Andrés Arauz, economista com 35 anos e ex-ministro do Governo de linha bolivariana de Rafael Correa, principal candidato da esquerda, inscrito pelo partido Centro Democrático, numa Coalizão chamada União pela Esperança-UNES, passou em 1º lugar ao segundo turno com mais de 32% dos votos válidos.
Apoiado pelo ex-presidente Rafael Correa desde o exterior, houve uma massiva campanha com vídeos e declarações por redes sociais, pois a justiça do país numa nítida comprovação de lawfare (manobras jurídicas para destruir opositores com o apoio da grande mídia empresarial), não somente impugnou o nome de Correa para vice de Arauz pelo Partido Centro Democrático, como proibiu o uso das imagens do ex-presidente na campanha.
A decisão da justiça foi totalmente ineficaz, pois na prática se tornou impossível proibir o fenômeno do uso das imagens e dos vídeos através das diversas redes sociais, quando um setor expressivo da população e de milhares de jovens do país que participaram das jornadas de protesto do Outubro/19 tomaram a defesa de Correa e contra a criminalização dos dirigentes do Partido Revolução Cidadã nas mãos e atuaram como multiplicadores nas redes sociais de sua defesa, ante julgamentos instrumentalizados politicamente.
Antes disso, contra a maioria da Direção do partido Aliança País que havia destituído Moreno, o Tribunal Eleitoral já havia imposto o nome Moreno na manutenção da Presidência do partido e indeferido o trâmite para legalização de mais dois registros iniciados pelo Movimento Revolução Cidadã e Movimento Revolução Alfarista. Na sequência, após o movimento correista ter aderido à outra legenda já registrada, Força Compromisso Social, houve outro processo de cassação deste registro. Sem falar da condenação a 8 anos de prisão e a 25 anos sem direitos a exercer algum cargo público contra o ex-presidente.
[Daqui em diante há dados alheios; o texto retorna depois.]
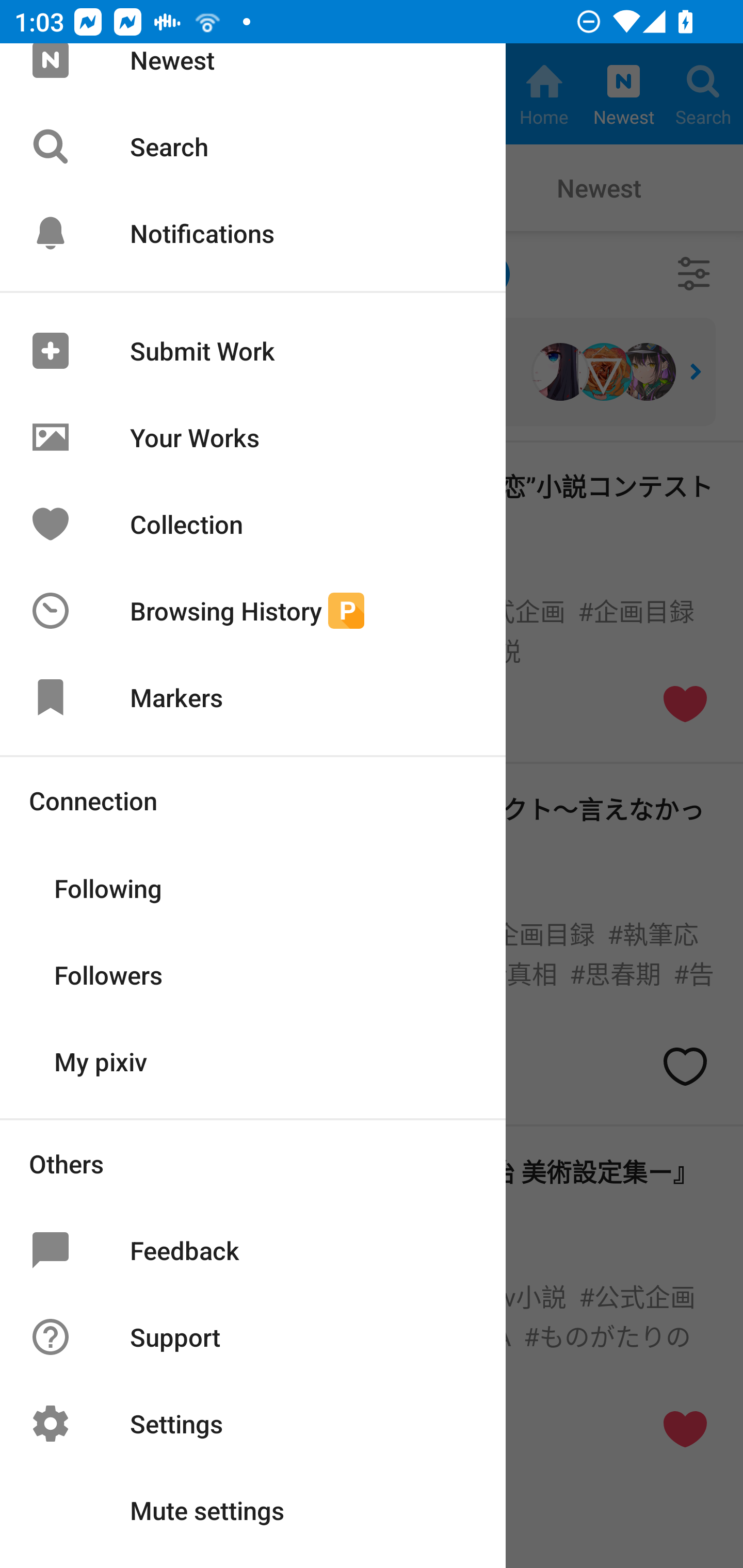
Newest (252, 73)
Search (252, 146)
Notifications (252, 232)
Submit Work (252, 350)
Your Works (252, 437)
Collection (252, 524)
Browsing History [P] (252, 610)
Markers (252, 696)
　Following (252, 886)
　Followers (252, 973)
　My pixiv (252, 1060)
Feedback (252, 1250)
Support (252, 1336)
Settings (252, 1423)
Mute settings (252, 1510)
Given the description of an element on the screen output the (x, y) to click on. 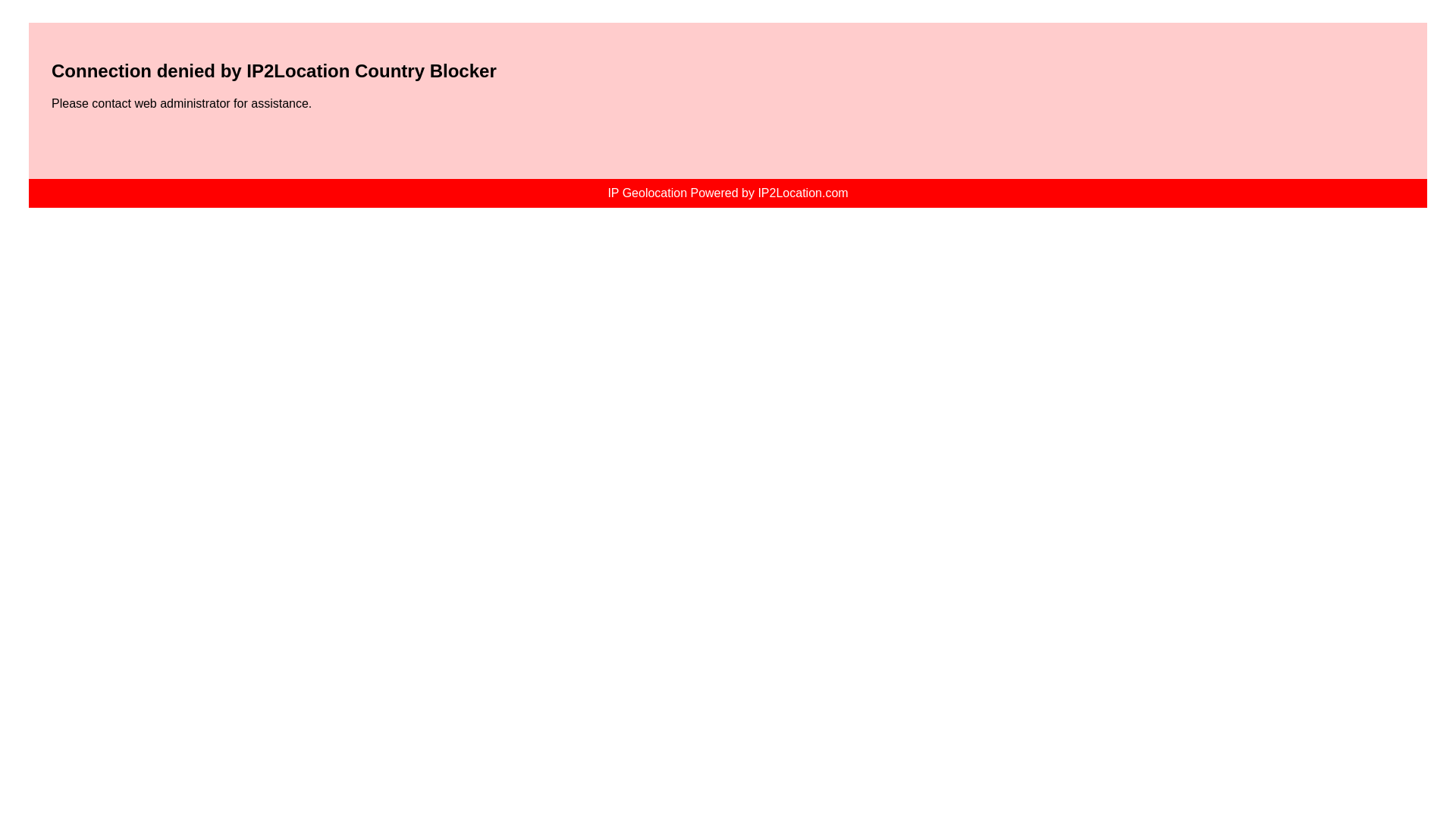
IP Geolocation Powered by IP2Location.com (727, 192)
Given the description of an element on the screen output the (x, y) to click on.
Um inédito segundo turno entre as esquerdas
A maior novidade é a disputa que seguirá no segundo turno. Yaku Peres, candidato pelo Partido Movimento de Unidade Plurinacional – Pachakutik, contrariando praticamente todas as pesquisas, que garantiam a participação do banqueiro, Guillermo Lasso, na segunda volta, Yaku ultrapassou o candidato do CREO na apuração por cerca de 0,5% dos votos.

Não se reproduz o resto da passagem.